MK Sharon Gal (Yisrael Beytenu) stormed out of the Knesset Channel studio Monday when anchorwoman Orit Nesiel repeatedly cut him off and defended radical Arab MKs, including Hanin Zoabi.

Gal, who was facing Meretz MK Issawi Frej, asked Nesiel to give him "90 seconds" and let him present his case against the Arab MKs from the radical Joint List, after she asked him if he saw them as enemies. “If MK Aiman Ouda goes to the prison and meets mass murderer Marwan Barghouti... and says that he identifies with his political line and values," he began, "is that not a supporter of terror?”

Nesiel interrupted him but Gal fought her off and continued, referring this time to MK Hanin Zoabi, who was aboard the Mavi Marmara terror flotilla, where IDF soldiers were brutally assaulted. He began: “If an MK boards a terror flotilla...”

Freij immediately interrupted him, as did Nesiel, who said “She did not board a terror flotilla... these are not the facts.”

Gal began to get upset and all three began talking at the same time, in classic Israeli political interview style. He berated her: "Who made you the judge here? Are you her spokeswoman? Be a little more of a Zionist. If you think you are from the UN, you are mistaken. You have children here, you have a family here, you live here. Be less of a hypocrite."

Nesiel insisted that she was doing her job as a journalist and that it was he who couldn't deal with tough questions.

Gal repeatedly accused her of being a hypocrite. “Listen well: you are an Israeli journalist, you are a Jewish woman – behave accordingly,” he demanded. “If you want to shut people up here, bring Ahmed Tibi here, bring Hanin Zouabi, bring Aiman Ouda, and run your own Al Jazeera here.

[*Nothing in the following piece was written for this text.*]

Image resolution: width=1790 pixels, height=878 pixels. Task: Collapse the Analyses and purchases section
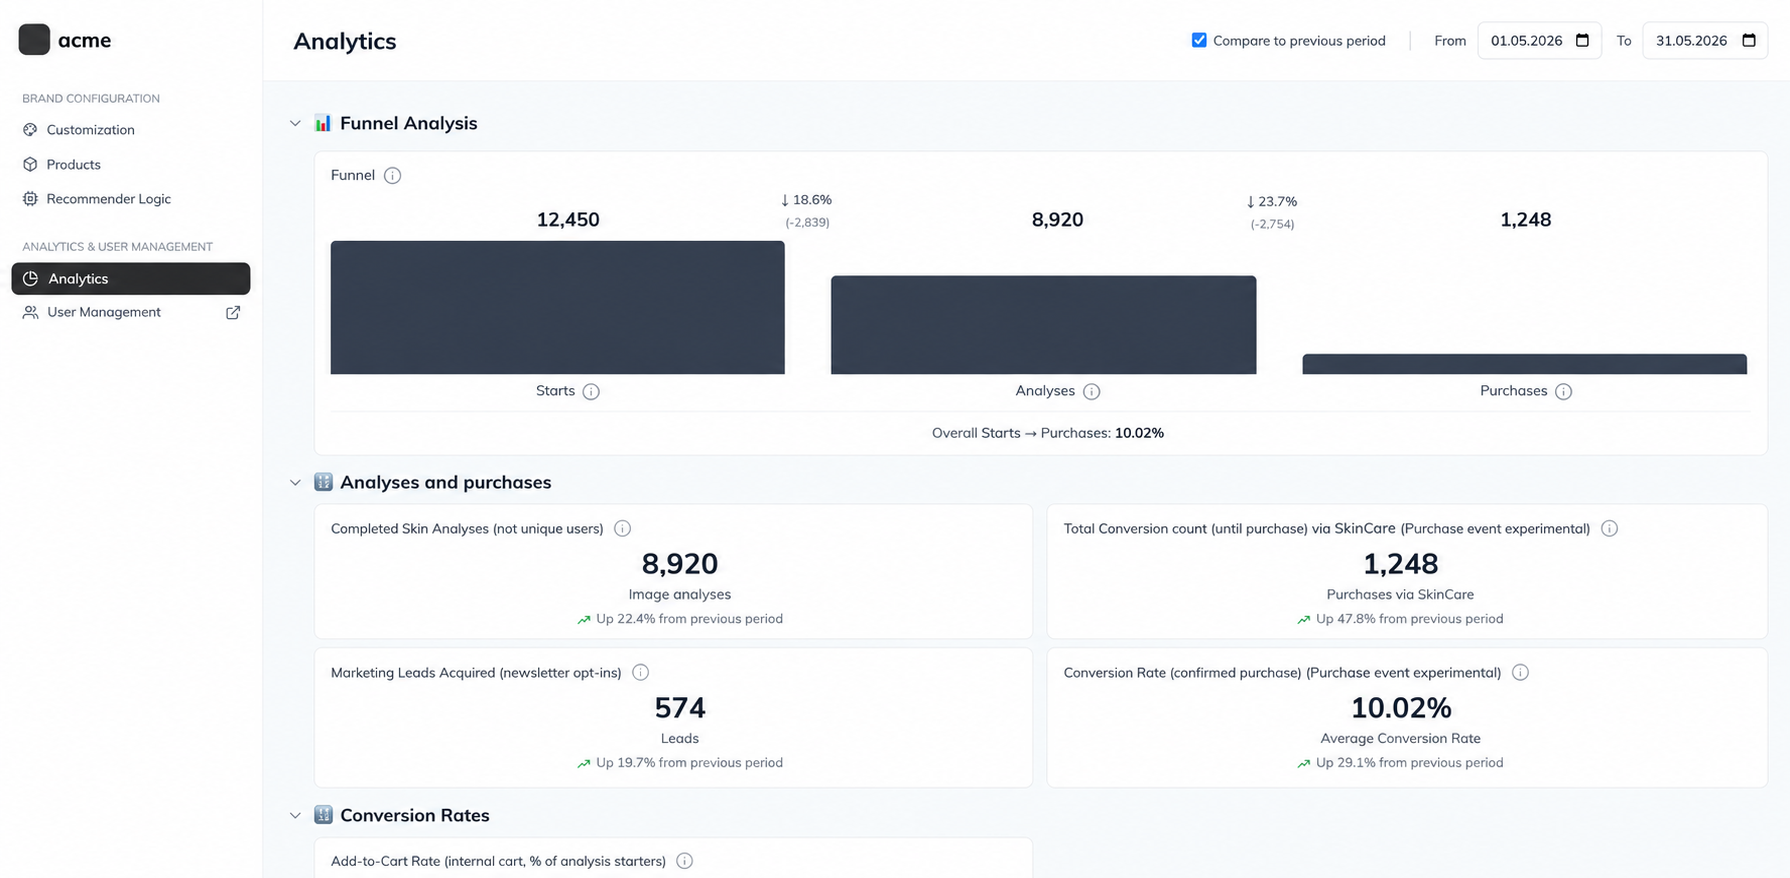295,482
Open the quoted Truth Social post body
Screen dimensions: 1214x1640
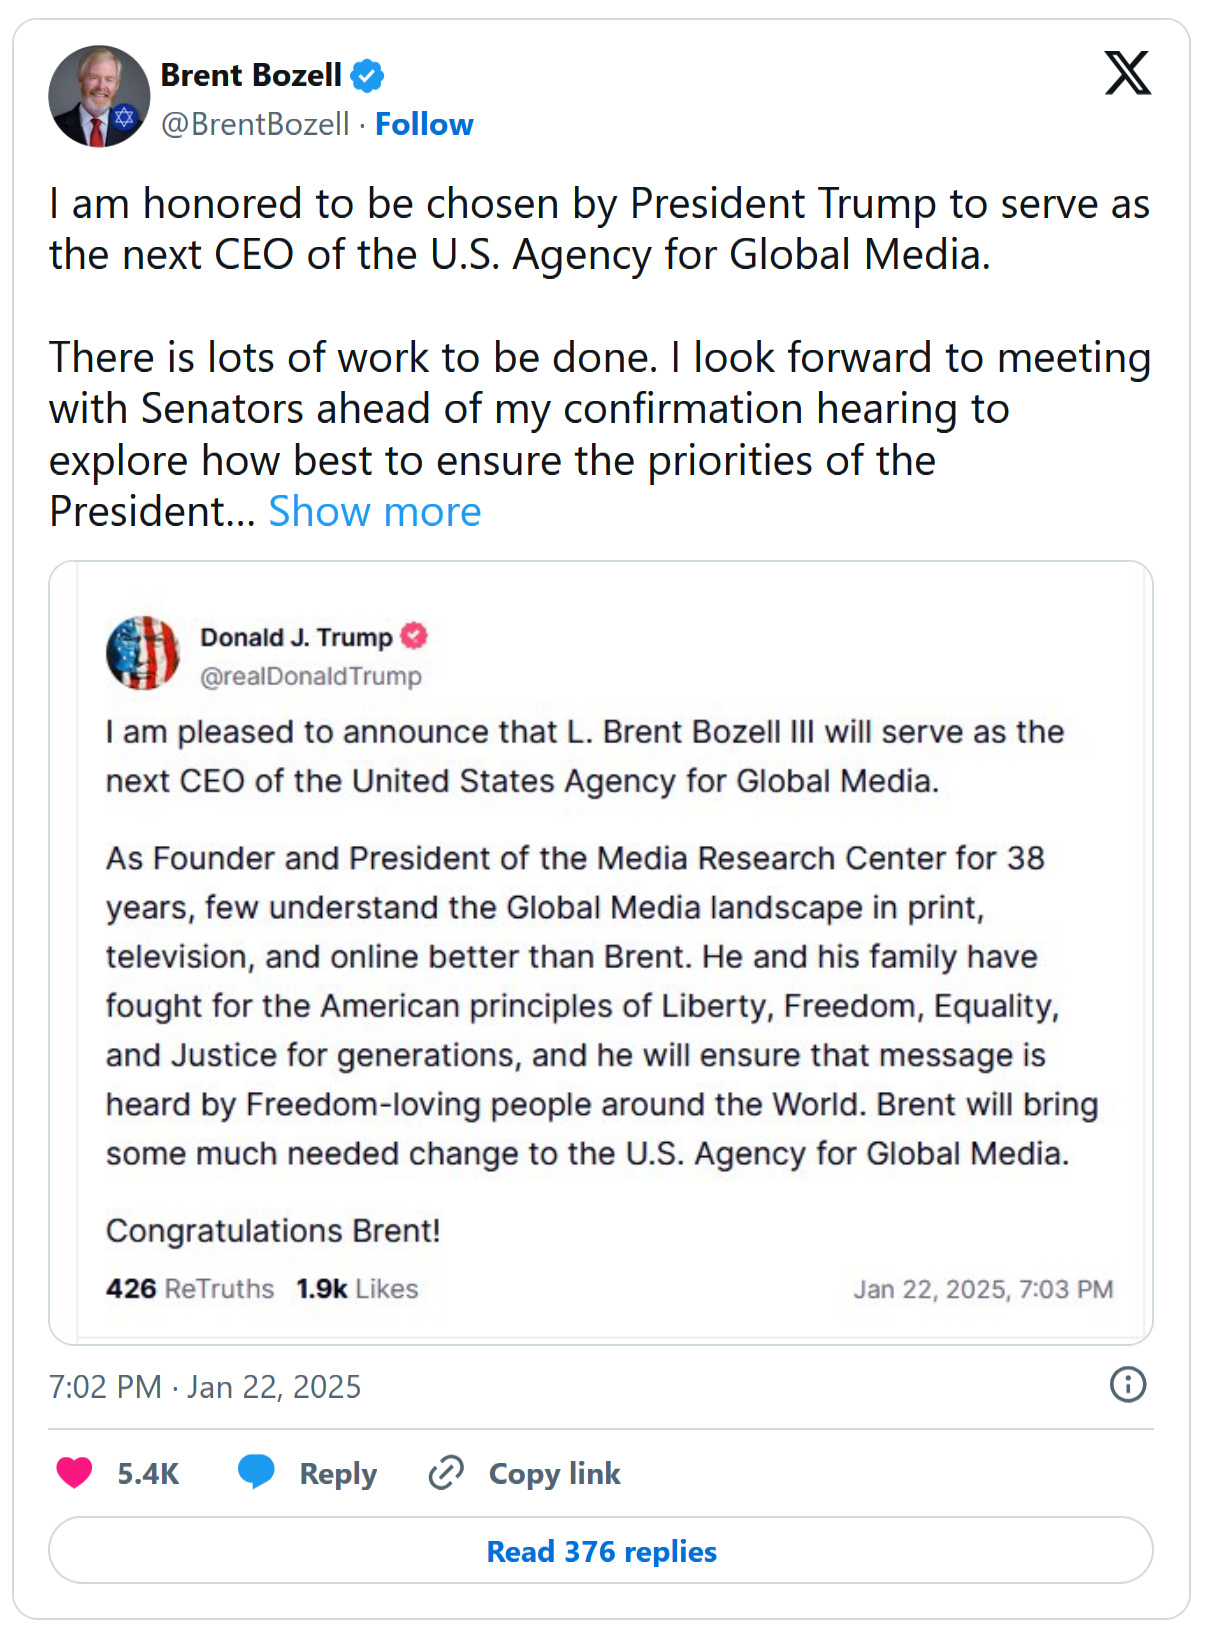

Decide what you are, that's all.”

"If you invite me here to just shut me up each time, thank you very much,” he continued. “I am leaving the stage to you and Isaawi.” As she continued berating him and demanding that he “learn to listen to questions,” he stormed out of the studio, not before he called her “an enemy of Israel.”

The Knesset Channel is state-owned and has its studio inside the Knesset building.